Андрей-Лев неохотно кивнул.
– Сдадите под расписку, – вновь зачастил связник. – Подвал для них уже приготовлен. Там пусть хоть как растекается – только мышей потравит. Потом найдем химиков, ликвидируем отраву. Главное, чтоб в руки Временного не попало – там гои в отчаянии чахлые пейсы рвут и вовсе озверели. Да, на грузовике прикрытие маскировочное есть – вдруг кто заглянет? В общем, Центр все предусмотрел, – Бен Ганн нетерпеливо затоптался на месте. – А где ваш третий? Бориска где?

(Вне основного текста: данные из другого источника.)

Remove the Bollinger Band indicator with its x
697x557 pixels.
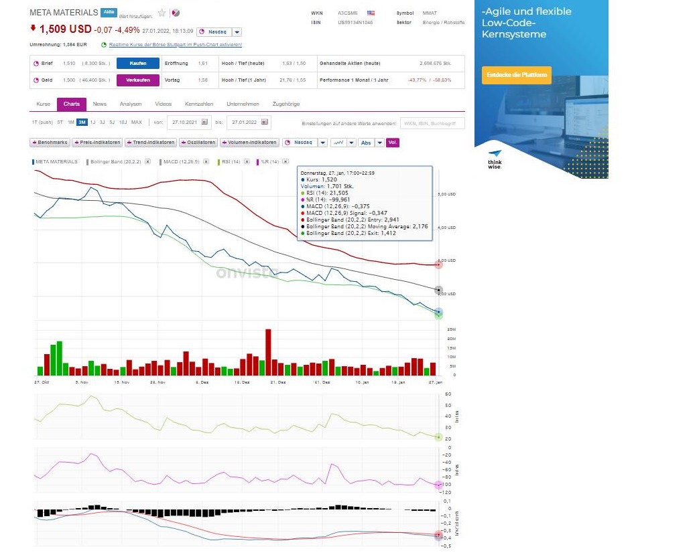pyautogui.click(x=147, y=162)
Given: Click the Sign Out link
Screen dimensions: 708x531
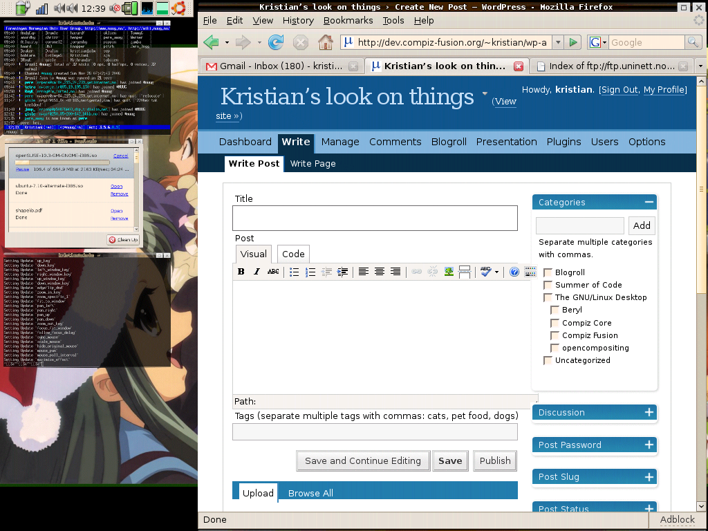Looking at the screenshot, I should tap(619, 90).
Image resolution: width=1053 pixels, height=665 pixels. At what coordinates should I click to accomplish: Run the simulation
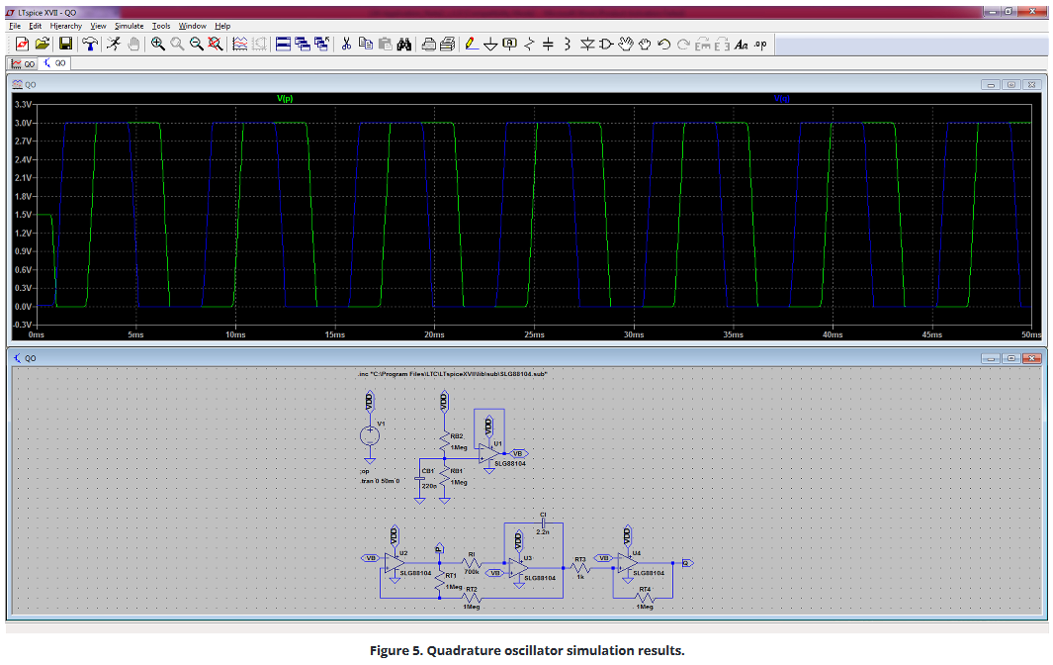[x=114, y=44]
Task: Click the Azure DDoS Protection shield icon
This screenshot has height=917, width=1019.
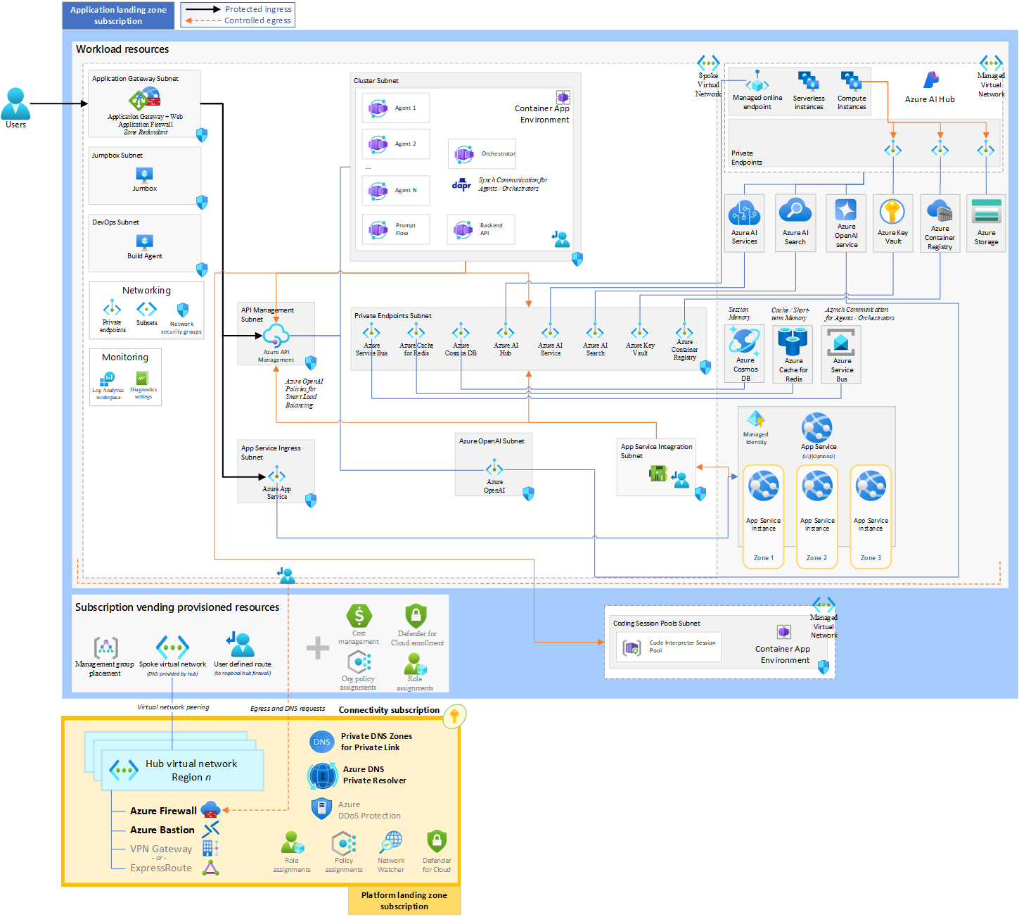Action: coord(321,807)
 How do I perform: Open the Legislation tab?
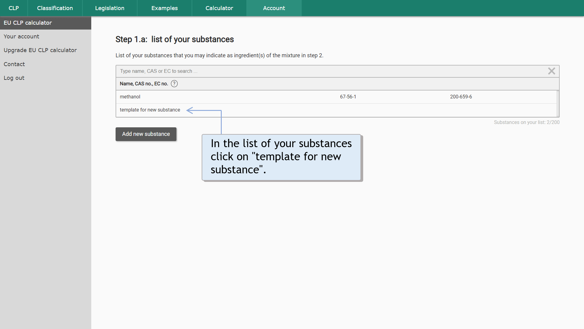click(109, 8)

– Руку повредил, – угрюмо пояснил Гаолян.
– Жаль. Толковый паренек, на таких мы и надеемся. Хотел я ему еще раз геройскую руку пожать, – огорчился связник. – Вы не тяните, до рассвета управиться нужно.
Боевики шагали по улице.
– Зря пулемет тащил, – прервал нехорошее молчание Гаолян, щупая под шинелью увесистый корпус германской скорострелки. – Кажись, мы сегодня и без пулемета, тогось...
– Черт его знает, что за ерунда, – мрачно ответил инженер. – Нет, сами по себе бомбы не так опасны – если будем начеку, даже при утечке летальную дозу не вдохнем. Но само по себе... Неужели правительство в Зимнем на такое преступление готово?
– А что им, гадам, остается? Чуют, что последние деньки приходят. Мне тоже не особо верится, но ежели есть опасность и возникли этакие подозрения, лучше прибрать бомбы.
– Но не в Смольный же?! Такую дрянь нужно куда-то подальше от людей отвозить! – резонно возразил Андрей.
– Куда? Видимо, сомневаются в ВРК, раз под надзором решили хранить. А то отвезешь отраву подальше, а враг подхватит, да тебе же на голову и швырнет. Тьфу, навыдумывали гадости. Как ее везти прикажешь?
Грузовик ждал в условленном месте: двухтонный "Рено", груженый не особо тяжело, но неприятно.
– Этого еще не хватало! – пробормотал Андрей, глядя на уложенные в кузове штабелем новенькие гробы.
– Брось, куда нам суеверничать, покойников мы точно не боимся, а здесь их и вовсе нет, – Гаолян направился к нервно курившему шоферу-солдату.
Водитель сходу начал жаловаться, что ждет уже полчаса, что у гаража перехватили, даже поужинать не дали, и вообще, "куда и что" не объяснили. Гаолян сказал, что ехать недалеко и нужно побыстрее заводиться.